We are making firing alerts during upgrade a bug via e2e tests (because alerts generally surface another bug that we should fix before we ship), and the PR job that reports those errors has seen the authentication operator go degraded during 4.8 to 4.8 upgrade frequently alert ClusterOperatorDegraded fired for 210 seconds with labels: map[condition:Degraded endpoint:metrics instance:10.0.0.5:9099 job:cluster-version-operator name:authentication namespace:openshift-cluster-version pod:cluster-version-operator-b84d66998-rzglx reason:APIServerDeployment_UnavailablePod service:cluster-version-operator severity:critical] in https://prow.ci.openshift.org/view/gs/origin-ci-test/pr-logs/pull/25904/pull-ci-openshift-origin-master-e2e-gcp-upgrade/1371561731540652032 openshift-apiserver has also been reported impacted, so it's likely this is due to some disruption at a lower level. Needs triage and routing - the auth operator should not be degraded during an upgrade, so the alert shouldn't fire.
I'm going to use this to cover the variety of "authentication operator goes degraded / not available due to transient errors that can be retried" - roughly authentication operator is too sensitive to ANY error, generating noise and alerts. https://prow.ci.openshift.org/view/gcs/origin-ci-test/logs/periodic-ci-openshift-release-master-ci-4.8-e2e-gcp/1379871391536386048 I'm bumping this to urgent because it now causes 20-30% of upgrade failures (probably mostly due to the AWS issue, but also happening on GCP and others). I need triage and resolution of this to get CI back to green. Operators can't go degraded unless they're degraded.
Broadening this to cover both normal e2e runs and upgrade - happening in both parallel and serial runs https://prow.ci.openshift.org/view/gs/origin-ci-test/pr-logs/pull/26097/pull-ci-openshift-origin-master-e2e-aws-serial/1385694962938548224 although I'm not positive the serial and parallel runs are failing for the same reason.
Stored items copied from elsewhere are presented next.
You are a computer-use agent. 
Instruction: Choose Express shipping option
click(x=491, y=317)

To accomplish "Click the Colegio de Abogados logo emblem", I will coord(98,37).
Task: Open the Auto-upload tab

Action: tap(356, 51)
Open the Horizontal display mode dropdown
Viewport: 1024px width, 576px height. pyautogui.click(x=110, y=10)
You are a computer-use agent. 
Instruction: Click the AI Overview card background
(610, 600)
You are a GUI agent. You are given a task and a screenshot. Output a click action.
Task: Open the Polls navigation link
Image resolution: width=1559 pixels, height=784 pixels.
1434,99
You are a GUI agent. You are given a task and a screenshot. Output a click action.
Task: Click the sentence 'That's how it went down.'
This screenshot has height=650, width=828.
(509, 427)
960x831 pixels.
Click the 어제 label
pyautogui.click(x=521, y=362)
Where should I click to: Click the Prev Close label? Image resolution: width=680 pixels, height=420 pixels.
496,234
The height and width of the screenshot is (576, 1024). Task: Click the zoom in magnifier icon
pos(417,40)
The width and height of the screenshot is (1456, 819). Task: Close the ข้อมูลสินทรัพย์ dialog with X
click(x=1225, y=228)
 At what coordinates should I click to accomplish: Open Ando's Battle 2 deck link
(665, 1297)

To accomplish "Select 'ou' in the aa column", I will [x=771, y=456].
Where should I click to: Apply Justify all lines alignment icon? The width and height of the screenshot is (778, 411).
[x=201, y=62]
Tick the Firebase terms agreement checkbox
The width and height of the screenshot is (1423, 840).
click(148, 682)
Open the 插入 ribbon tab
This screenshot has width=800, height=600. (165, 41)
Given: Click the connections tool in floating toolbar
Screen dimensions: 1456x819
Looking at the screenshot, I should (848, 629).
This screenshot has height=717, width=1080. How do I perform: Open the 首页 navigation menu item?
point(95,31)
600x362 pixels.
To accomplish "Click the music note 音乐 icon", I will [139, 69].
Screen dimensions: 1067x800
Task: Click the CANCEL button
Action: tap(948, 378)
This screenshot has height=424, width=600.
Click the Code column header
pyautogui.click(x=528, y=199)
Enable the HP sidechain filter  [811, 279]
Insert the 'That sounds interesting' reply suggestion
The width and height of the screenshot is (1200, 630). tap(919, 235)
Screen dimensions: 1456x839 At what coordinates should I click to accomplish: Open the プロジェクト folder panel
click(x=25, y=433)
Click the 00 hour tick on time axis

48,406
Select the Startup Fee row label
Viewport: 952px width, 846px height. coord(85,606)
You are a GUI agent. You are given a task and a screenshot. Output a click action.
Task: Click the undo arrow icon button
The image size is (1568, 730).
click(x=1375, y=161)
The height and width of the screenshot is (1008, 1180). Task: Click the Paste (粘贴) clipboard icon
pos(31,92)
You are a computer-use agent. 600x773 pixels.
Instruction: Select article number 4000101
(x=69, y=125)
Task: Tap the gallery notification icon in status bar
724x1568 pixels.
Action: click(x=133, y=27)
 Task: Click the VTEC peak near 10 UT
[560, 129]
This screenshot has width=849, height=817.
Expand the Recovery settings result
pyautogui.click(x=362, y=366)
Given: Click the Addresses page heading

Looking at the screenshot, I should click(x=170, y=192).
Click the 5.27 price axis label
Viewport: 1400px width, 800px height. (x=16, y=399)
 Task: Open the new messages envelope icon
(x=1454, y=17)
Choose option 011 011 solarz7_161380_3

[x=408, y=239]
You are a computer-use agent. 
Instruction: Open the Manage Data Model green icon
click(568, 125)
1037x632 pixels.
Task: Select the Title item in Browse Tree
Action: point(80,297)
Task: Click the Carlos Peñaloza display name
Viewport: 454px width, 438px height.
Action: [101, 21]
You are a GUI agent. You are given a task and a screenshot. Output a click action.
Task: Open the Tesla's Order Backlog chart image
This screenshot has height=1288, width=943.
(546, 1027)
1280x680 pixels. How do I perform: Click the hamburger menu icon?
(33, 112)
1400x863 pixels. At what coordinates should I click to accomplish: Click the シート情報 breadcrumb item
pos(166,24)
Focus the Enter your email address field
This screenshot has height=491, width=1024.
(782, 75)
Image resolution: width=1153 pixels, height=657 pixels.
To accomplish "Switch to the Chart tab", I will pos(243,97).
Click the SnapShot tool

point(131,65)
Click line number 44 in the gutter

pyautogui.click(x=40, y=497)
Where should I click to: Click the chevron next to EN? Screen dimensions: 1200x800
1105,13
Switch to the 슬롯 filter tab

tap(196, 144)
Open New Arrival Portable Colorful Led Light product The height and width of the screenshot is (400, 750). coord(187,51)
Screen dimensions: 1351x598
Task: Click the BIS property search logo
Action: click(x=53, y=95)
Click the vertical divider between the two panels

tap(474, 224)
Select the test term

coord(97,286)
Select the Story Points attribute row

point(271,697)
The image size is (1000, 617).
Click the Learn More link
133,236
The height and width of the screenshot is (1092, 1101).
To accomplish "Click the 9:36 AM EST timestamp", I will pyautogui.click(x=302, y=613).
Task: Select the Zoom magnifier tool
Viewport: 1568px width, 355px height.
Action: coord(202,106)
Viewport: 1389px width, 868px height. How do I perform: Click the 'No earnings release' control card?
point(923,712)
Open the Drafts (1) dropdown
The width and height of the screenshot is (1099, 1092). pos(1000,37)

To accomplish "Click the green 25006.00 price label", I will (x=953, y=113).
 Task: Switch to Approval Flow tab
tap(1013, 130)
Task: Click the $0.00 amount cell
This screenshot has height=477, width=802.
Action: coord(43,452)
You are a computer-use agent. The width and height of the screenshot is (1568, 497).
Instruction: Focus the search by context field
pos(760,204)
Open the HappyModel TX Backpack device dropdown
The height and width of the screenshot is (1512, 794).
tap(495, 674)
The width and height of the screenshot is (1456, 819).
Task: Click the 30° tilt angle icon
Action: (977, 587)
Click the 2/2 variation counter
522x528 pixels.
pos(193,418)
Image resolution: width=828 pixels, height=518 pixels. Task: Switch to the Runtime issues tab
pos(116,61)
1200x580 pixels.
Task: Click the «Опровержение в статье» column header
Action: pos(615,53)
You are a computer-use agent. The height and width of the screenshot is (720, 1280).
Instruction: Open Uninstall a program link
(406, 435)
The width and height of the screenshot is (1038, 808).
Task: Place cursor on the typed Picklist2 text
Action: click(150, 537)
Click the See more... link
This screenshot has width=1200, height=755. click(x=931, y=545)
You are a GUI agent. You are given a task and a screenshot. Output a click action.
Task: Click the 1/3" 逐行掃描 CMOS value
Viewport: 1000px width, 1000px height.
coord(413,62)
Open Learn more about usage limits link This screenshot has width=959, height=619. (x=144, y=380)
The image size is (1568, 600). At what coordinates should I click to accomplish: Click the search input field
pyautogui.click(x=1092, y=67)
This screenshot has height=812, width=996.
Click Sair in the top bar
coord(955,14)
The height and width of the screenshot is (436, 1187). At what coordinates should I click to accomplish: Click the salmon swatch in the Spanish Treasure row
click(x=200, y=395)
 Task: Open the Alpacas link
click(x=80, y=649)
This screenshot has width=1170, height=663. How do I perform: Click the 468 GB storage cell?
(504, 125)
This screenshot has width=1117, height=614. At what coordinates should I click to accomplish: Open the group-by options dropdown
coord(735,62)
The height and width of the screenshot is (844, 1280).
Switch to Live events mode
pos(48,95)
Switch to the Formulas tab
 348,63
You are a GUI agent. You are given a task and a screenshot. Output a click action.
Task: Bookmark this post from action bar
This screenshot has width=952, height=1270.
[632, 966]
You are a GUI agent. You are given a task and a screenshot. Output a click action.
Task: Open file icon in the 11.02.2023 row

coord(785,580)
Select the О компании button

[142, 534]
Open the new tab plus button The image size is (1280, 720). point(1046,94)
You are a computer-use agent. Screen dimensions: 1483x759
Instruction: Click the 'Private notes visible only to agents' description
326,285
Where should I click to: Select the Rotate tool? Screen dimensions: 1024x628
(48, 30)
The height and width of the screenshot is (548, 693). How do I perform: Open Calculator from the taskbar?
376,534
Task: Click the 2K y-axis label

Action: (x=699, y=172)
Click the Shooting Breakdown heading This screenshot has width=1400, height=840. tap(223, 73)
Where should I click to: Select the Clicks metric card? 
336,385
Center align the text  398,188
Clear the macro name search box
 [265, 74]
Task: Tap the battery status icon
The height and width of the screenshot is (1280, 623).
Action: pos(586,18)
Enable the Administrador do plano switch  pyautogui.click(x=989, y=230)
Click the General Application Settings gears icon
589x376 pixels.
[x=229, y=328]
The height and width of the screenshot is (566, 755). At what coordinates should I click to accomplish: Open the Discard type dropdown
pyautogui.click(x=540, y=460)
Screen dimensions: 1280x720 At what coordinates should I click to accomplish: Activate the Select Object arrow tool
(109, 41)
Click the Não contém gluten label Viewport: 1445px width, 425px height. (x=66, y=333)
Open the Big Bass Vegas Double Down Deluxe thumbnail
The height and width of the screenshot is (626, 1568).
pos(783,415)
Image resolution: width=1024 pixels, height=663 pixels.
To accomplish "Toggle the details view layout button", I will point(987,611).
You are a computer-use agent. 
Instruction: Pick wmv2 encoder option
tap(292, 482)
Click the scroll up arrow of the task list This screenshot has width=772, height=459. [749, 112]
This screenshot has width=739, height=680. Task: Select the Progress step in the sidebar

Mentioning the update test-case for Sippy.
In [1]: : [sig-instrumentation][Late] Alerts shouldn't report any alerts in firing or pending state apart from Watchdog and AlertmanagerReceiversNotConfigured and have no gaps in Watchdog firing [Suite:openshift/conformance/parallel] 8s fail [github.com/onsi/ginkgo.0-origin.0+incompatible/internal/leafnodes/runner.go:113]: Apr 23 22:30:42.224: Unexpected alerts fired or pending after the test run: alert ClusterOperatorDown fired for 6 seconds with labels: {endpoint="metrics", instance="10.0.201.220:9099", job="cluster-version-operator", name="authentication", namespace="openshift-cluster-version", pod="cluster-version-operator-8f7797cf7-sg62t", service="cluster-version-operator", severity="critical", version="4.8.0-0.ci.test-2021-04-23-205156-ci-op-0qjgszvb"} The issue seems to be that the auth operator comes up declaring Available=False WellKnown_NotReady (and possibly also for Degraded=True). That goes away around 21:34Z, right about when the CVO declares install-complete at 21:33:38Z [2]. But the alert fires for 6 seconds. It's possible that the fix for this is either "make installs faster, especially the ingress routes coming up". Alternatively, it could be "increase the 'for' delay before the CVO starts alerting on Available=False or Degraded=True ClusterOperators". Those aren't mutually exclusive. Other ideas? [1]: https://prow.ci.openshift.org/view/gs/origin-ci-test/pr-logs/pull/26097/pull-ci-openshift-origin-master-e2e-aws-serial/1385694962938548224 [2]: https://gcsweb-ci.apps.ci.l2s4.p1.openshiftapps.com/gcs/origin-ci-test/pr-logs/pull/26097/pull-ci-openshift-origin-master-e2e-aws-serial/1385694962938548224/artifacts/e2e-aws-serial/gather-extra/artifacts/clusterversion.json
Checking the original [1] in PromeCIeus too [2], cluster_operator_up{name="authentication"} shows the operator down during install (as in the previous comment), but also back down during two portions of the update phase. So leaving this bug under auth about the update business. But we may need to spin off a CVO bug for the install-time alerting. [1]: https://prow.ci.openshift.org/view/gs/origin-ci-test/pr-logs/pull/25904/pull-ci-openshift-origin-master-e2e-gcp-upgrade/1371561731540652032 [2]: https://promecieus.dptools.openshift.org/?search=https://prow.ci.openshift.org/view/gs/origin-ci-test/pr-logs/pull/25904/pull-ci-openshift-origin-master-e2e-gcp-upgrade/1371561731540652032
If `WellKnown_NotReady` is the issue then the problem is with kube-apiserver not rolling out fast enough - the CAO checks the kube-apiservers statuses every 30s. I don't think there's anything I can do about the KAS rollouts and I don't think we need to check those endpoints more often, especially once they all start serving the required content. If the operator is reporting "Degraded", I think I can turn that to "Progressing" for a certain period of time instead. However, if `WellKnown_NotReady` is really the only reason this alert is firing during installation, the "increase the 'for' delay before the CVO starts alerting on Available=False or Degraded=True ClusterOperators" solution would probably be the right one, unless we're able to make kube-apiserver rollouts faster. Can you please explain what does the `cluster_operator_up` metrics denote? When is it 0, when is it 1?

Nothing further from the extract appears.